━━ Textauszug ━━
Selbstreferentialität 1

Vor 20 Jahren las ich fasziniert Douglas Hofstadters Kultbuch „Gödel-Escher-Bach“. Zentral darin ist Gödels Unvollständigkeitssatz. Dieser Satz zeigt eine (die?) Grenze für die klassische mathematische Logik auf, und Gödel bewies sie 1931 zusammen mit der Tatsache, dass sie prinzipiell für alle klassischen mathematischen Systeme unüberwindbar ist.

Das ist schon erstaunlich – insbesondere, da wir als Kinder der Aufklärung und überzeugte Jünger der Ratio nichts für stabiler und sicherer ansehen als die Gesetze der Mathematik.
━━━
● **Arbeitsaufträge**:
**1.** Nenne alle Namen, aus denen der Titel des im Textauszug erwähnten Buches besteht.
**2.** Beantworte die folgenden Fragen zum Textauszug.
(a) Vor wie vielen Jahren wurde das Buch „Gödel-Escher-Bach“ gelesen?
(b) In welchem Jahr bewies Gödel die beschriebene Grenze der klassischen mathematischen Logik?
(c) Was halten wir als „Kinder der Aufklärung“ laut Text für am stabilsten und sichersten?
━━ Datensatz ━━
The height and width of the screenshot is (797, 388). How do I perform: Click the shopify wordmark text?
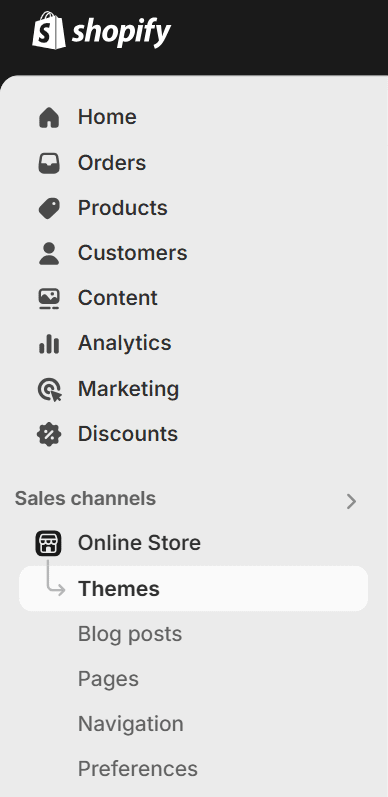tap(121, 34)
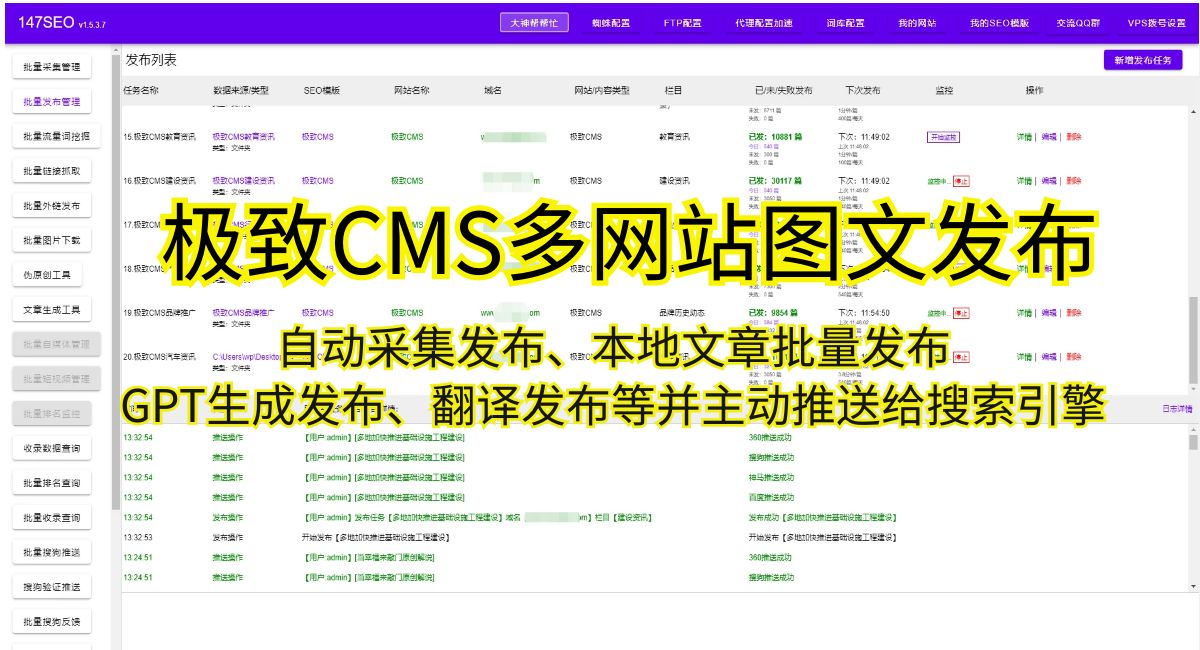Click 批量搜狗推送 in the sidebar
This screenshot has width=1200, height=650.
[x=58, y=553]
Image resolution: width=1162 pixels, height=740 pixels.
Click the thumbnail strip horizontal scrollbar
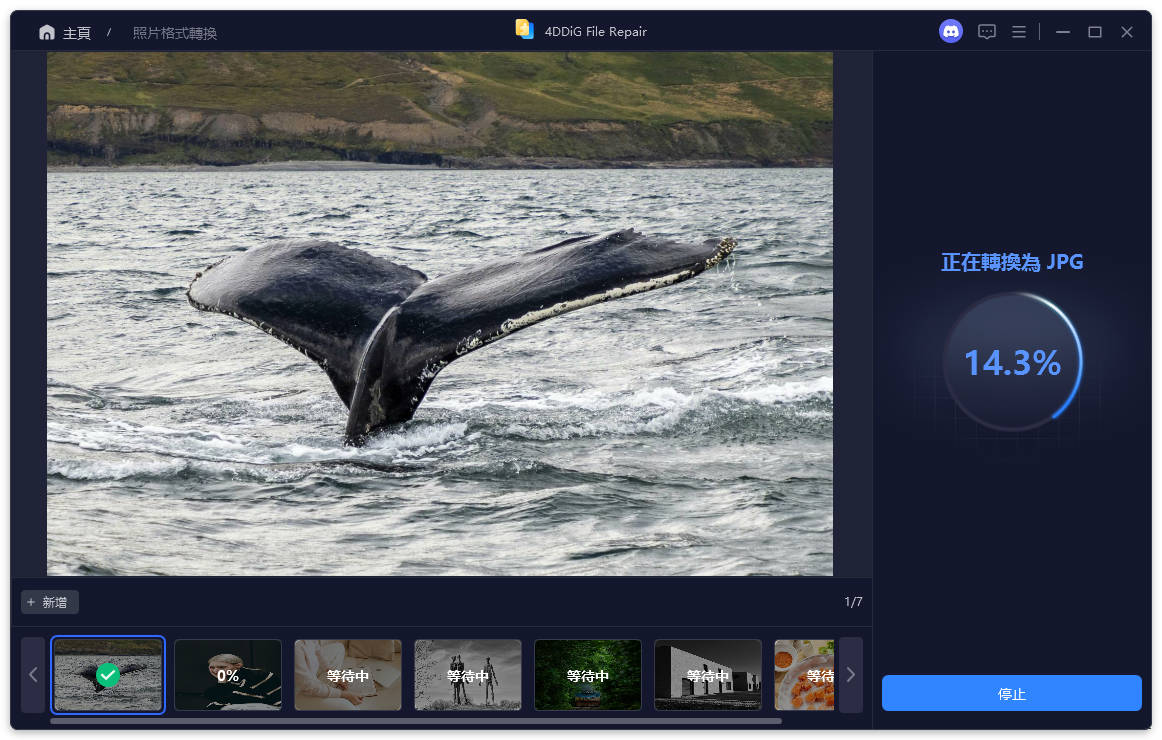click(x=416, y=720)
━━━
● **Lösungen**:
**1.** Gödel, Escher, Bach

**2.**
(a) Vor 20 Jahren
(b) 1931
(c) Die Gesetze der Mathematik